WHAT THE TASK ASKS
All entries must be given again in full, exactly as they were supplied.

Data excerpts
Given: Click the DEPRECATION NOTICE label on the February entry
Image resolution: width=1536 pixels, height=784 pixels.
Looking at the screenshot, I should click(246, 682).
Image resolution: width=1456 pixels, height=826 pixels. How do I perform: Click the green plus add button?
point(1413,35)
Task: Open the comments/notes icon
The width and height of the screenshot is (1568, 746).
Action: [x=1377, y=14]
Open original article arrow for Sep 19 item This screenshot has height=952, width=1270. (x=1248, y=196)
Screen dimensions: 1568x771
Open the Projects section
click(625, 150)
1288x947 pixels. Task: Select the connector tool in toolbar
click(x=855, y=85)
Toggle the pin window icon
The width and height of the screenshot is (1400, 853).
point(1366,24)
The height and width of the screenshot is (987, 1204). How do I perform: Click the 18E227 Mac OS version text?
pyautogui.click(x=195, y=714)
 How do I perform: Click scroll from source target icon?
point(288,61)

TASK OUTPUT
Given: Click the DEPRECATION NOTICE label on the February entry
Image resolution: width=1536 pixels, height=784 pixels.
Looking at the screenshot, I should click(246, 682).
Image resolution: width=1456 pixels, height=826 pixels. How do I perform: Click the green plus add button?
point(1413,35)
Task: Open the comments/notes icon
The width and height of the screenshot is (1568, 746).
Action: [x=1377, y=14]
Open original article arrow for Sep 19 item This screenshot has height=952, width=1270. (x=1248, y=196)
Screen dimensions: 1568x771
Open the Projects section
click(625, 150)
1288x947 pixels. Task: Select the connector tool in toolbar
click(x=855, y=85)
Toggle the pin window icon
The width and height of the screenshot is (1400, 853).
point(1366,24)
The height and width of the screenshot is (987, 1204). How do I perform: Click the 18E227 Mac OS version text?
pyautogui.click(x=195, y=714)
 How do I perform: Click scroll from source target icon?
point(288,61)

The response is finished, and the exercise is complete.